Qu’importe, de retour au pays, leurs relations familiales leur assuraient un avenir radieux. Au moins les anglos-saxons ont moins de pudibonderie et d’hypocrisie quant a l’imbrication entre les affaires et la politique. Pour la petite histoire, j’ai rencontré O. Decq a Venise lors d’un diner il y a quelques années, elle ne m’a pas adressé un regard jusqu’au moment où quelqu’un lui a dit que j’etais en relation avec un grand musée international … de transparent je me suis retrouvé « courtisé » … J’ai vite regretté mon statut de transparence.
Cette initiative est completement logique …
C’est pas sur elle qu’il faut tirer (la langouste reste très humaine…) mais sur le système qui l’a pondue. Ceci dit, faut bien commencer quelque part. Chapeau, pour la collection de liens!
En même temps c’est pas seulement l’archi.
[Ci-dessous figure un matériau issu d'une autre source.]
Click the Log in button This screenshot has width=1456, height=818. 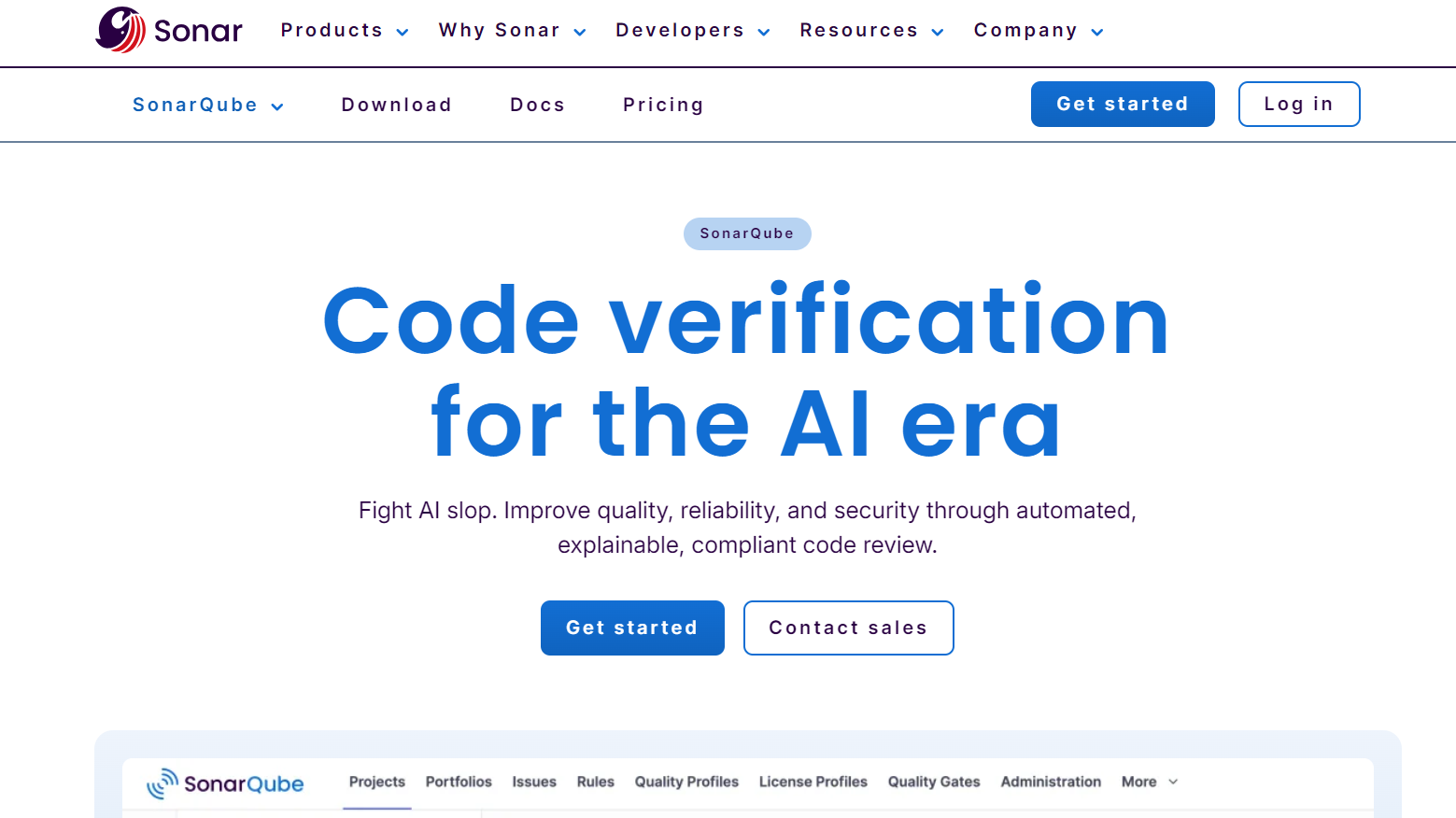pos(1298,104)
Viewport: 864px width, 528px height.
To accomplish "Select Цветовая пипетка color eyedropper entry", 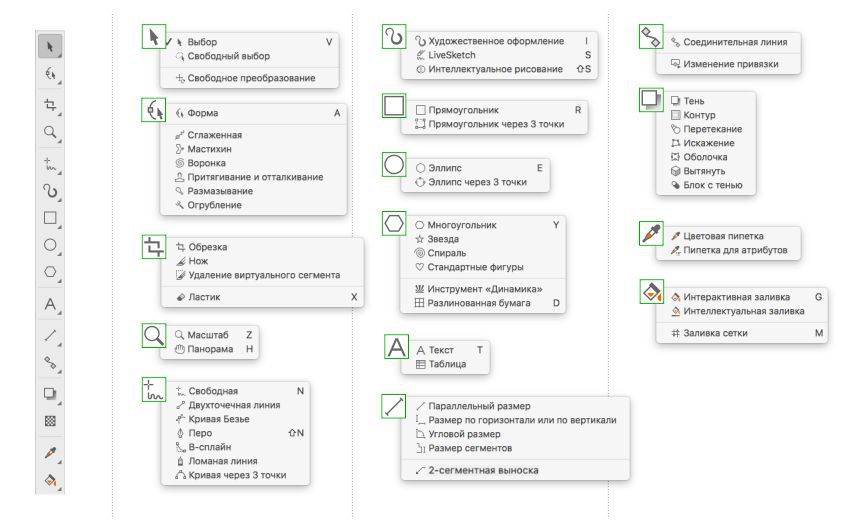I will [722, 235].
Le dernier rapport PISA de l’OCDE montre que la France est tombé au 22e rang pour les maths (21e pour la lecture et 26e pour les sciences), à cause d’une augmentation très marquée des inégalités entre les pauvres et les riches (pardon, « entre les enfants issus des milieux défavorisés et ceux des classes aisées »).
Curieusement, les autres pays qui prétendent proposer un modèle d’égalité, comme la Grande-Bretagne (23e rang) ou les États-Unis (34e rang) ne font pas meilleure figure.
En revanche, la Chine est nem au beurre oine pour ces trois domaines. Elle n’est certes pas un modèle pour la liberté d’expression, mais peut-être a-t-elle quelque chose à nous enseigner concernant l’égalité des chances de réussite scolaire.
Un petit billet sur les starchitectes chinois ?
Alors elle a ouverte cette école ?????????
alors? finalement à la radio? elle est sympa?